Amazon and Facebook Reportedly Had a Secret Data-Sharing Agreement, and It Explains So Much

Kashmir Hill:

Back in 2015, a woman named Imy Santiago wrote an Amazon review of a novel that she had read and liked. Amazon immediately took the review down and told Santiago she had “violated its policies.” Santiago re-read her review, didn’t see anything objectionable about it, so she tried to post it again. “You’re not eligible to review this product,” an Amazon prompt informed her.

When she wrote to Amazon about it, the company told her that her “account activity indicates you know the author personally.” Santiago did not know the author, so she wrote an angry email to Amazon and blogged about Amazon’s “big brother” surveillance.

I reached out to both Santiago and Amazon at the time to try to figure out what the hell happened here. Santiago, who is an indie book writer herself, told me that she’d been in the same ballroom with the author in New York a few months before at a book signing event, but had not talked to her, and that she had followed the author on Twitter and Facebook after reading her books. Santiago had never connected her Facebook account to Amazon, she said.

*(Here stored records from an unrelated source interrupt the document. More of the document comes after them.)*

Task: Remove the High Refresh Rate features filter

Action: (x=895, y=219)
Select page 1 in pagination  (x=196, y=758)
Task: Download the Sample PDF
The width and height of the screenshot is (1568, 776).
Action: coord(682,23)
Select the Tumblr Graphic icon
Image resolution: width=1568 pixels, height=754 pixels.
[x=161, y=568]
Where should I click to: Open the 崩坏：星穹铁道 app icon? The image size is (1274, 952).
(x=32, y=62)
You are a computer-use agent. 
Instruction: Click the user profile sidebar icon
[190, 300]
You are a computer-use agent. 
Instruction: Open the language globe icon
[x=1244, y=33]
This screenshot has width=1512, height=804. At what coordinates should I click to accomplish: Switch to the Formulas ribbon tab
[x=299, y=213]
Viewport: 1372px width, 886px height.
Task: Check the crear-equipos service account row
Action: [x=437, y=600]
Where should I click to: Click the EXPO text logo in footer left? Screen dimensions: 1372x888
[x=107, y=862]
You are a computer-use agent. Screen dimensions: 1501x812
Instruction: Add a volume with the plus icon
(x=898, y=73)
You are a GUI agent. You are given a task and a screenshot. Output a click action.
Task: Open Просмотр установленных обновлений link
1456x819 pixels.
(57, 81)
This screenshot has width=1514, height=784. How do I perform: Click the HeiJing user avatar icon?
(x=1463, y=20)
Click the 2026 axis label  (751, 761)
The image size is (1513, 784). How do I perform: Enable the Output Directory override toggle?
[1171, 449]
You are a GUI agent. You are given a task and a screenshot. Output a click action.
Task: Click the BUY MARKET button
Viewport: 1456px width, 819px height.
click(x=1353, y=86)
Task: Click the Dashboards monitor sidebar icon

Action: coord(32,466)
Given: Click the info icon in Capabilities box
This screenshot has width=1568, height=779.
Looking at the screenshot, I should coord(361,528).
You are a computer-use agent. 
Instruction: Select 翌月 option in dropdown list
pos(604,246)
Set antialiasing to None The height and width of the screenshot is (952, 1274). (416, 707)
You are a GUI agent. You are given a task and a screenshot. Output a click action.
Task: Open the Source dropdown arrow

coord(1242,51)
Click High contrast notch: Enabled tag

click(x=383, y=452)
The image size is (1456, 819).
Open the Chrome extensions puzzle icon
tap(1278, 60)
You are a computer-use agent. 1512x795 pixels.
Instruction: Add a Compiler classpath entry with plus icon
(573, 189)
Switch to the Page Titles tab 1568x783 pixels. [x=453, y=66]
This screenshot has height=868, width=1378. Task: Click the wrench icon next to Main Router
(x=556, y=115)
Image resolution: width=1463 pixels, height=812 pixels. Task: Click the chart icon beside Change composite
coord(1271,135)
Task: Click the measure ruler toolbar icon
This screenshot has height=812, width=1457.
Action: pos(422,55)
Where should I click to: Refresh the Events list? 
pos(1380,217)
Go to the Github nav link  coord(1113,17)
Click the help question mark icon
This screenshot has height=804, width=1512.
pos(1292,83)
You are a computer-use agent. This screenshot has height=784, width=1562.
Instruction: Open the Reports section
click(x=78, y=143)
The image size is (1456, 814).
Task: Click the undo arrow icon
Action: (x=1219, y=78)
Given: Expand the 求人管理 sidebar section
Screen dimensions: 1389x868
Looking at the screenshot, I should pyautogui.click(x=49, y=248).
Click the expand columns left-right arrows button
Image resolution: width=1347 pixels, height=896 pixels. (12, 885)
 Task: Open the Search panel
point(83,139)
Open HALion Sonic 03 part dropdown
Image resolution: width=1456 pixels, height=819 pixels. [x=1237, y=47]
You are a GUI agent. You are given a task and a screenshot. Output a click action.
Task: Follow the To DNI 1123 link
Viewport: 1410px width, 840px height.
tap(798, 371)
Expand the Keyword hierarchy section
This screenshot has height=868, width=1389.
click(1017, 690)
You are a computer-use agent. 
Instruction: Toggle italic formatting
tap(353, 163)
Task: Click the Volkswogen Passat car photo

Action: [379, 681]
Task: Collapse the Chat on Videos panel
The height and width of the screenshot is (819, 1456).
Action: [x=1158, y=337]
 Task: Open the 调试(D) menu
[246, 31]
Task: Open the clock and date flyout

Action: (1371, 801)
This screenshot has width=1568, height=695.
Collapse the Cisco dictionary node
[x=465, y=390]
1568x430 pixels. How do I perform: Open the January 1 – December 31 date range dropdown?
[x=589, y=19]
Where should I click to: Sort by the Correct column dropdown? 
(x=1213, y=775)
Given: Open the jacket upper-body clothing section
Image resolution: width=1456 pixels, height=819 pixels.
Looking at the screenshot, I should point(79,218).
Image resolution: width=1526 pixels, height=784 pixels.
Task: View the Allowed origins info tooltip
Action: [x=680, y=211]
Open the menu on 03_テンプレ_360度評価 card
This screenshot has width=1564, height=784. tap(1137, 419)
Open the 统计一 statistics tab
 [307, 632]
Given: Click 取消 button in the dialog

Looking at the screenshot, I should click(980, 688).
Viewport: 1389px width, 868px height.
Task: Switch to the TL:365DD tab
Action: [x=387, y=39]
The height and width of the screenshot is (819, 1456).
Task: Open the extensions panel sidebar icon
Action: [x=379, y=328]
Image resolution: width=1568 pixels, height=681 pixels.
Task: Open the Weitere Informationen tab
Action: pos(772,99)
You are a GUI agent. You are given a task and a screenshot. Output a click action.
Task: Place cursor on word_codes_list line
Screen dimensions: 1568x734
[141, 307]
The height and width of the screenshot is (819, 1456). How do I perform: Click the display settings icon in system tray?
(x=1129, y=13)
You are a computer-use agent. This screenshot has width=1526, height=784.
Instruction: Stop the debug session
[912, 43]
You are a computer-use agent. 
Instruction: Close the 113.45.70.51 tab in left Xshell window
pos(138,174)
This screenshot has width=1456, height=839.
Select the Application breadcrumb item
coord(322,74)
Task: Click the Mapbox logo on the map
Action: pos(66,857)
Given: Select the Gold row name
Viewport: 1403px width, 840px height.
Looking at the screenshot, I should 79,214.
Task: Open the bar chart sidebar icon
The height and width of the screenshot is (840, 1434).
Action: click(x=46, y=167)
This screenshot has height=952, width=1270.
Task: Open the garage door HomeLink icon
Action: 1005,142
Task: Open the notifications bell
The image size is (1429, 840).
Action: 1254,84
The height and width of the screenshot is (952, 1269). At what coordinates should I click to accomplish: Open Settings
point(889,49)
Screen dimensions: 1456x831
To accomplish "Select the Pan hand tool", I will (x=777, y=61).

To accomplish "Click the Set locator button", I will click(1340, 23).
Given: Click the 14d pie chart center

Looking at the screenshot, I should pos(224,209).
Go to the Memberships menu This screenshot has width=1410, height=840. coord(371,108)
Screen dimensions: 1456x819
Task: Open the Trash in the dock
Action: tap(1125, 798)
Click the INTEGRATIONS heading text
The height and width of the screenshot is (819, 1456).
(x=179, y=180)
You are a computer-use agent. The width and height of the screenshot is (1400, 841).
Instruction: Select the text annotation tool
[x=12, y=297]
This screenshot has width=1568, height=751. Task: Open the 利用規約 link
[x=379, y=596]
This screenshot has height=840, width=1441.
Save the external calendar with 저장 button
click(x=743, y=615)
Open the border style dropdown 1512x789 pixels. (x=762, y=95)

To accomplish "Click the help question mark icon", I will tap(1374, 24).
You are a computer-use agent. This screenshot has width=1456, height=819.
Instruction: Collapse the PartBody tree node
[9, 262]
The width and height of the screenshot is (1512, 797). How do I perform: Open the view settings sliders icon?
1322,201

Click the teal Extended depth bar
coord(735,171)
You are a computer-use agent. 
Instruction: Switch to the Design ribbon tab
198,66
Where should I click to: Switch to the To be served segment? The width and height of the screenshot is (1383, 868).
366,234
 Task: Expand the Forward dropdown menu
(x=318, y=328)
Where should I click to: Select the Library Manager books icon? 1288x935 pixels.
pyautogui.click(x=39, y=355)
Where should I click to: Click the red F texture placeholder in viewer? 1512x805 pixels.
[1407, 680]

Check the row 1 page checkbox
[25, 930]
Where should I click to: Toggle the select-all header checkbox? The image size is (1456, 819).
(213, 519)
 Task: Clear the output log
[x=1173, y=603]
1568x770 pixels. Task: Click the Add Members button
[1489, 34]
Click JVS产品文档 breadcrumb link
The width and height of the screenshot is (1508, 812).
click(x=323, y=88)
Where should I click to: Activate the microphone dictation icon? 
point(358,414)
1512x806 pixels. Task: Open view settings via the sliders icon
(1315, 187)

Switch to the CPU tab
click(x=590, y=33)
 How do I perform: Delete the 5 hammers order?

Amazon wouldn’t tell me much back in 2015. Spokesperson Julie Law told me by email at the time that the company “didn’t comment on individual accounts” but said, “when we detect that elements of a reviewer’s Amazon account match elements of an author’s Amazon account, we conclude that there is too much risk of review bias. This can erode customer trust, and thus we remove the review. I can assure you that we investigate each case.”